[AIM]: Identify every line below that contains the string "Viewport" and copy each of those lines. Case counts.
## Begin DATA
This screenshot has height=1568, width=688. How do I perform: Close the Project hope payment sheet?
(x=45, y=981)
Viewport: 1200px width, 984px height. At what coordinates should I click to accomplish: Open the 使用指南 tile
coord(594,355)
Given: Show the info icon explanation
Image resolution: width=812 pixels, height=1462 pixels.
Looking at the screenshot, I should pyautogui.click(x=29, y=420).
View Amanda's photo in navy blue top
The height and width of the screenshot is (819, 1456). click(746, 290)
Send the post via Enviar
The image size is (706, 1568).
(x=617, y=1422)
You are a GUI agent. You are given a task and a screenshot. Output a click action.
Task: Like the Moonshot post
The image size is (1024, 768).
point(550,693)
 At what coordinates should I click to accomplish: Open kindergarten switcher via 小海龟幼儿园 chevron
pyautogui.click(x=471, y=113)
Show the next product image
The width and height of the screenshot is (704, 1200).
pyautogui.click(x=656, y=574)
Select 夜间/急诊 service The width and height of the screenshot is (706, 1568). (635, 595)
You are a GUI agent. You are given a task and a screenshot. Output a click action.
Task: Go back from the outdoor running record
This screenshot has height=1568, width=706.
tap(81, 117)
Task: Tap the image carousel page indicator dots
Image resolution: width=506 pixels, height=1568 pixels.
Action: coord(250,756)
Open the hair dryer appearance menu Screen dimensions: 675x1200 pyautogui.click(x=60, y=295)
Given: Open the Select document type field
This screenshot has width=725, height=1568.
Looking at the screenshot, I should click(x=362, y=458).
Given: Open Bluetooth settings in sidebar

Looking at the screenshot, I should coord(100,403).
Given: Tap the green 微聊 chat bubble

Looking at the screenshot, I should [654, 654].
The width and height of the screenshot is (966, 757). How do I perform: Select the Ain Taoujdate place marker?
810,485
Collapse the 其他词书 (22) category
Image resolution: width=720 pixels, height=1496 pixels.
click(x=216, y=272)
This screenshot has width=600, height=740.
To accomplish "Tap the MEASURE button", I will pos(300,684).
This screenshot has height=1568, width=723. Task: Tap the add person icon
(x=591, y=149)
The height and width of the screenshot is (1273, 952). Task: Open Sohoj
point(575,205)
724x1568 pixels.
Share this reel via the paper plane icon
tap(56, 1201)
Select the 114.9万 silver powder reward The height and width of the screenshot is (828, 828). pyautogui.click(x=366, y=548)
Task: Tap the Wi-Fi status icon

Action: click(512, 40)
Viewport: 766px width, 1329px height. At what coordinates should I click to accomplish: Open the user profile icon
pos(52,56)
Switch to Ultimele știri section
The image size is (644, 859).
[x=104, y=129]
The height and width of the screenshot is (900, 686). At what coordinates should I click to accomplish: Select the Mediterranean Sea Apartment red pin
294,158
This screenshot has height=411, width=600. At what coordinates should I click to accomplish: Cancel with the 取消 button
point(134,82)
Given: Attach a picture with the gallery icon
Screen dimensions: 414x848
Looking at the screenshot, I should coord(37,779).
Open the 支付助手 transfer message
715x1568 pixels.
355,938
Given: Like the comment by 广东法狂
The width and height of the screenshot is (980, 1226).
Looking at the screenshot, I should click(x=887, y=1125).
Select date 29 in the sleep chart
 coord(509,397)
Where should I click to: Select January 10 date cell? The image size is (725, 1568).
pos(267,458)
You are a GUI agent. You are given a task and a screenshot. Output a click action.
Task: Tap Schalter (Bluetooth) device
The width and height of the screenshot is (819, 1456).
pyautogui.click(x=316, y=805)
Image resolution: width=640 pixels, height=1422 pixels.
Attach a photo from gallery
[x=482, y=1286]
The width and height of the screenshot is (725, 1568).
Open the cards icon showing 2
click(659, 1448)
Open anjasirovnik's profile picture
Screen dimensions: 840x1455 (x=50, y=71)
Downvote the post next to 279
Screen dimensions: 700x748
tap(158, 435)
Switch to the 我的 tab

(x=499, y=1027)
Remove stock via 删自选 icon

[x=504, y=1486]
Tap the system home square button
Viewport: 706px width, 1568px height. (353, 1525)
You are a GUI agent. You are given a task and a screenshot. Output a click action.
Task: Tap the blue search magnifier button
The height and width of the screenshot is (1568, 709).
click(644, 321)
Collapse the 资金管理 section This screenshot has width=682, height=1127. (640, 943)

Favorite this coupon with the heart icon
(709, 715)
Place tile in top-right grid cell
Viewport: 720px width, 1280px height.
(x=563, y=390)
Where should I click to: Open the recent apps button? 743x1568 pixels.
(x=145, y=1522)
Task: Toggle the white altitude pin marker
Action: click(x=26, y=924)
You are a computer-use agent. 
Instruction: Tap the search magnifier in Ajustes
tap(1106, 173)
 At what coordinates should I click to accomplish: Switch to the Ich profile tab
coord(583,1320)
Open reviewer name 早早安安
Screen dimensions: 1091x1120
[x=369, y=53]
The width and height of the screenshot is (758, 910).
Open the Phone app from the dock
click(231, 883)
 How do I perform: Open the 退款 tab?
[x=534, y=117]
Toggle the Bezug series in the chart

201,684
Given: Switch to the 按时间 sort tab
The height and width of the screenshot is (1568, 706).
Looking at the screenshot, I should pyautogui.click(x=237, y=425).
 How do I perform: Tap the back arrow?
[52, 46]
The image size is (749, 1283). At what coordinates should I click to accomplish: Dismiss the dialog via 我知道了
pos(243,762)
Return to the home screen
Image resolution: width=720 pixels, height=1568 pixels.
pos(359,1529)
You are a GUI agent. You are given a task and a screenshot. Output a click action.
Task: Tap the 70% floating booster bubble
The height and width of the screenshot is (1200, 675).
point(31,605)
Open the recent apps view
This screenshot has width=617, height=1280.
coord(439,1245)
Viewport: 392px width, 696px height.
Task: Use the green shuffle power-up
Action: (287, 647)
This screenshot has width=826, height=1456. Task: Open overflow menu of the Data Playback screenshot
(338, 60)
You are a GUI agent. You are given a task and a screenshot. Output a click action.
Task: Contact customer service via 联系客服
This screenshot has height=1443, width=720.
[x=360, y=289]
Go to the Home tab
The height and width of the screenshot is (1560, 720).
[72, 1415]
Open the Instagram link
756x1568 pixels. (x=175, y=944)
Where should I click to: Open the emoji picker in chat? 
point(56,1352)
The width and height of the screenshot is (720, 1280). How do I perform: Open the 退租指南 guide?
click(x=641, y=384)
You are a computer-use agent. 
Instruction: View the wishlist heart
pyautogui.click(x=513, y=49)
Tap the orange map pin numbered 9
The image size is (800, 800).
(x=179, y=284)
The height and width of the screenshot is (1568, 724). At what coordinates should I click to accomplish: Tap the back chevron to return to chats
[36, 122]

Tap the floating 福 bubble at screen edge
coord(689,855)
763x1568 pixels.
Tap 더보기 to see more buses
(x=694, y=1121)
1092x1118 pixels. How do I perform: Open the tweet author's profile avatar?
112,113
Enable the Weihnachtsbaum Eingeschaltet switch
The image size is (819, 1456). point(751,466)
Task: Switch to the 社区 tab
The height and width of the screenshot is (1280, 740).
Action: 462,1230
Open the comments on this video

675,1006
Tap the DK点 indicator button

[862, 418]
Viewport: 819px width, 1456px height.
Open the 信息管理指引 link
## End DATA
[RESULT OF THIS TASK]:
Viewport: 1200px width, 984px height. At what coordinates should I click to accomplish: Open the 使用指南 tile
Viewport: 766px width, 1329px height. At what coordinates should I click to accomplish: Open the user profile icon
Viewport: 706px width, 1568px height. (353, 1525)
Viewport: 720px width, 1280px height.
Viewport: 392px width, 696px height.
Viewport: 819px width, 1456px height.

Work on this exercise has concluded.